[TUHS] Comments on "C"
steve at quintile.net
Fri Sep 2 17:10:51 AEST 2016
I find this a very interesting conversation.
my bugbear is languages and tools that help you do the the easy stuff, IDEs that
suggest arguments for the read() function, syntax highlighting that show which text
this is not stuff I find hard, it helps me with the easy stuff! working out what to write - I.e. reading and digesting chip data sheets and protocol specs, that is what I need help with and there is no royal road to this.
I have long felt that solving complex problems requires complex code, but a well designed program can spread a little of this complexity as a thinner layer rather than having a great clump of it in one place. some languages can encourage this practice - OO is the obvious example of this, but it is not a requirement. I still remember the versatec printer driver written in beautiful FORTRAN 4 (yes it can be done).
> On 2 Sep 2016, at 01:11, Mary Ann Horton <mah at mhorton.net> wrote:
> Of course it's possible to write terrible programs in powerful languages!
> How else could we have the wonders of the International Obfuscated C Code Contest?

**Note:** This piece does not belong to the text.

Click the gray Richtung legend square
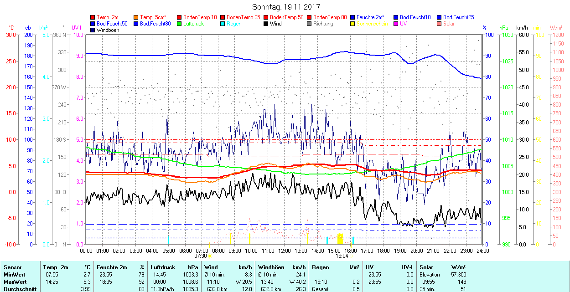This screenshot has width=570, height=292. [x=310, y=24]

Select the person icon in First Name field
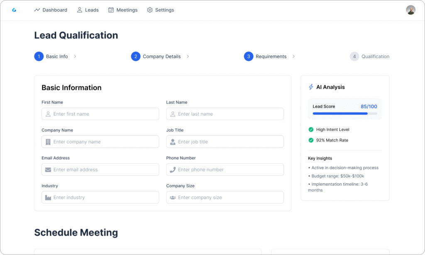(x=48, y=114)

>> On 09/01/2016 02:47 PM, Tim Bradshaw wrote:
>>> On 1 Sep 2016, at 10:17, Norman Wilson <norman at oclsc.org> wrote:
>>> Axiom, for 35 years my favourite one-liner about
>>> programming and languages:
>>> There does not now, nor will there ever, exist a
>>> programming language in which it is the least bit
>>> hard to write bad programs.
>> I think this is almost trivially true (in the same sense that, say, general relativity is almost trivially true once you see it): if there are complicated problems to solve, then programming languages are either powerful enough to represent the solution or they can't solve the problem. If they are powerful enough then that power can be used to write horrid programs, if they're not then they die out, at least as general-purpose languages.
>> To turn my earlier comment around, Lisp is a fantastic example of this: modern Lisps (really, Scheme) mandate tail-call elimination as part of the language, which is clearly this lovely pure thing to do which can only make programs better. Well, in a language with tail-call elimination, some (but, of course, not all) function calls can be treated as gotos which pass arguments, and isn't goto meant to be bad? So now add full continuations and any half-educated person like me can write the sort of tiny opaque horror which it would take someone really deep understanding to write in C, say.
>> That being said (and note I *like* C, a lot), what proportion of security problems are undetected buffer overflows? Less than it used to be, I hope.